So the verdict is this. Roosevelt declined slightly and for good reasons. He remains a top-three president because the achievements that earned him that place are as real as the failures that have trimmed his margin, and the profession, having finally costed both sides of the ledger, has concluded that the balance still falls where Schlesinger’s eyewitnesses put it in 1948, only now with the costs written down in ink instead of left off the books. The decline from untouchable is not a decline from greatness. It is the end of the immunity, the moment the profession decided that even the indispensable man could be criticized in specifics without being dethroned in rank.

Legacy: The Architect Gets His Itemized Bill

The deeper meaning of Roosevelt’s slight decline lives in what he built, and what he built is the modern presidency itself. The series this article belongs to carries one running argument: that the modern executive was forged in four crises, the Civil War, the Great Depression, the Second World War, and the Cold War, and that every emergency power created in those crises outlived the emergency that justified it. Roosevelt is the principal architect of that office. The fifteen bills of the Hundred Days established that the federal government would henceforth manage the economy, a function the Constitution nowhere assigns it and no prior president had claimed. The wartime expansion of executive authority that internment exemplifies established that the president could act against citizens on his own signature when he judged the emergency to require it. The decision to seek and win a third and then a fourth term shattered the two-term norm so decisively that the country amended the Constitution to make sure it never happened again, which is the rare case of an emergency power being explicitly clawed back rather than left to fester.

### GIVEN DATA

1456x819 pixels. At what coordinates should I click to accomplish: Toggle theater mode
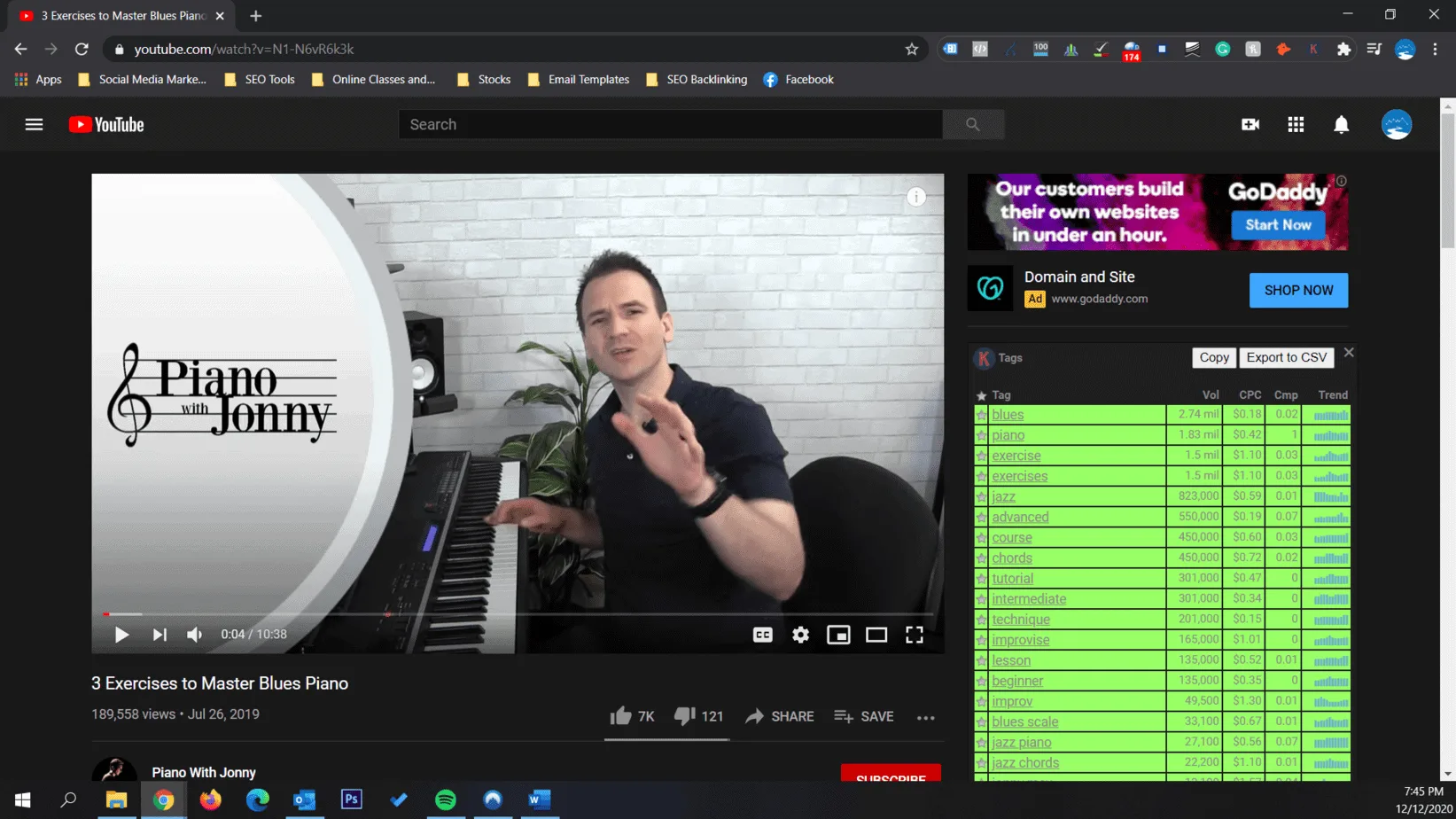click(876, 635)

### STATED TASK A
Translate this sentence from the Roosevelt passage into Spanish: "The decline from untouchable is not a decline from greatness."
### STATED TASK B
Answer these questions using the Roosevelt passage:
(i) In what year did Schlesinger's eyewitnesses place the balance?
(ii) How many bills made up the Hundred Days?
(iii) In which four crises does the series say the modern executive was forged?

### FULL OUTPUT A
La caída desde la condición de intocable no es una caída desde la grandeza.

### FULL OUTPUT B
(i) 1948
(ii) Fifteen
(iii) The Civil War, the Great Depression, the Second World War, and the Cold War